* _Document_:
This story is being published by POLITICO as part of a content partnership with the South China Morning Post. It originally appeared on scmp.com on May 10, 2019.
China’s promise to strike back after U.S. President Donald Trump increased tariffs on US$200 billion worth of Chinese goods on Friday has heightened uncertainty on how escalating trade tensions between the two countries will unravel and raised fears among investors and analysts of worst-case scenarios that will hurt global growth.
If China was unwilling to play ball on Trump’s terms, Beijing, analysts said, not only could retaliate by imposing countervailing tariffs of its own, but it also has a range of financial arsenal power at its disposal to punish the U.S.
For starters, China could fire back by dumping its vast holdings of U.S. government debt. Flooding the market with treasuries would push down US bond prices and cause the yields to spike. That would make it more costly for U.S. companies and consumers to borrow, in turn depressing America’s economic growth.
Cliff Tan, East Asian head of global markets research at MUFG Bank said it was unlikely that China would choose to scale back its holdings in U.S. treasuries sharply as that would hurt its own interests and fuel “extreme” market volatility.
“Dumping treasuries would be an ineffective weapon for China as that would send yields higher and hurt the positions of their own holdings in treasuries,” said Tan.
“If China got out of U.S. dollar assets completely, it would be very risky to them because of extreme market volatility.”
The trade war had seemed on the cusp of ending until Sunday when Trump threatened to raise existing tariffs in a tweet, sending Chinese stocks and its currency lower this week. The benchmark Shanghai Composite Index touched its lowest level in 10 weeks while the yuan is heading for its biggest weekly decline since mid-2018.
Minutes after the U.S. raised tariffs from 10 percent to 25 percent on Friday, the Ministry of Commerce reiterated its tough stance in the trade war, saying in a statement, “we’ll have no choice but to take the necessary countermeasures”.
Nonetheless, the statement said Beijing remained hopeful to resolve the problem “through cooperation and negotiations”. Vice-Premier Liu He has been in Washington since Thursday for two-day of trade talks. Talks will resume on Friday morning in Washington.

* _Raw data_:
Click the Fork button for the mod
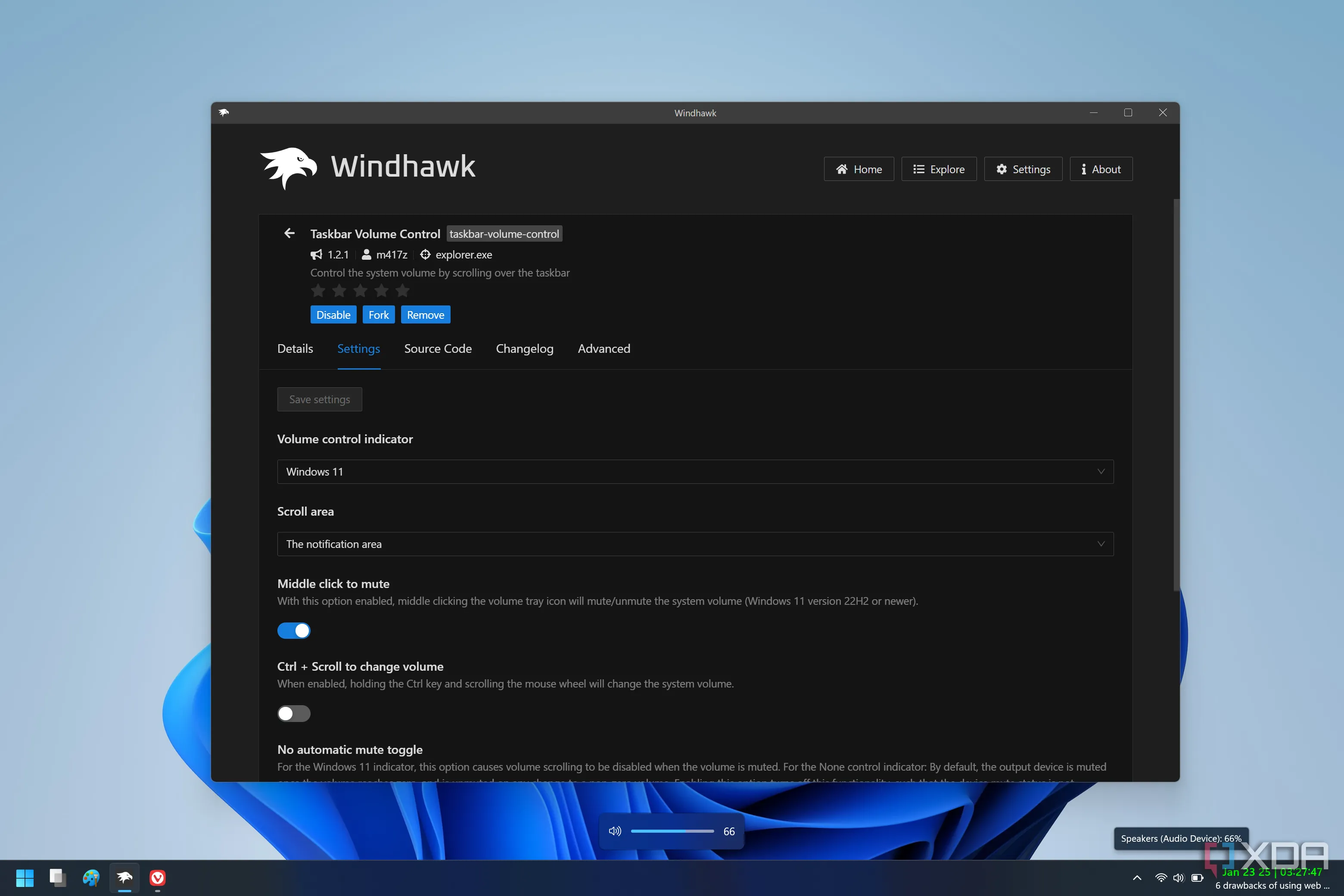Viewport: 1344px width, 896px height. (x=378, y=314)
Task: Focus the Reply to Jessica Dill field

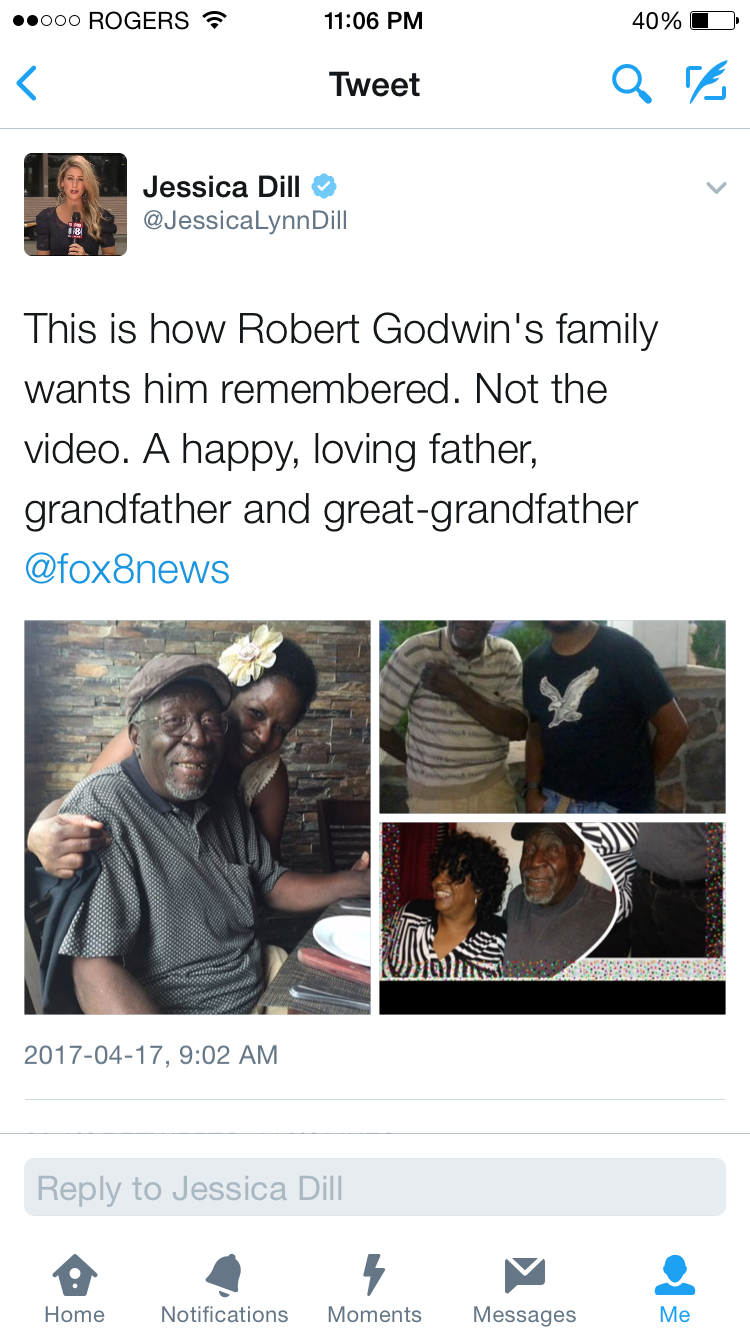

* _Goals_:
**a)** Answer these questions from the article on U.S.-China trade tensions:
(i) What was the U.S. tariff rate on the Chinese goods before Friday, and what was it raised to?
(ii) What position does Cliff Tan hold?
(iii) Since what day has Vice-Premier Liu He been in Washington?
**b)** Extend the article on U.S.-China trade tensions beyond its final sentence.

* _Per-task outputs_:
**a)**
(i) 10 percent, raised to 25 percent
(ii) East Asian head of global markets research at MUFG Bank
(iii) Since Thursday

**b)**
Up until 2016, the People’s Bank of China was buying U.S. dollars from exporters while selling yuan to them to prevent the Chinese currency’s excessive appreciation. Most of China’s US$3.1 trillion in foreign exchange reserves, the world’s largest, is parked with U.S. Treasury securities, which have a safe haven status. China needs the U.S. dollar assets as a safety buffer should it need to bail out the domestic banking system or to support the yuan through foreign exchange intervention.
Although it has cut its holdings in U.S. Treasuries in recent years, it still takes the top spot among foreign creditors at US$1.123 trillion, followed by Japan with US$1.042 trillion.
The amount, however, is only around 5 per cent of the U.S.’ total debt of US$22 trillion owed by the federal, state and local governments as of February. Of the total, more than US$5 trillion debt is actually owned by the federal government in trust funds dedicated to social security. Much of the rest of the debt is owned by individual investors, corporations and other public entities, including the Chinese government.
Although US$1.123 trillion is by no means a small amount, it accounts for just around 5 percent of the U.S.’ national debt and remains to be seen if China’s paring back of its holdings would lead to any effective results.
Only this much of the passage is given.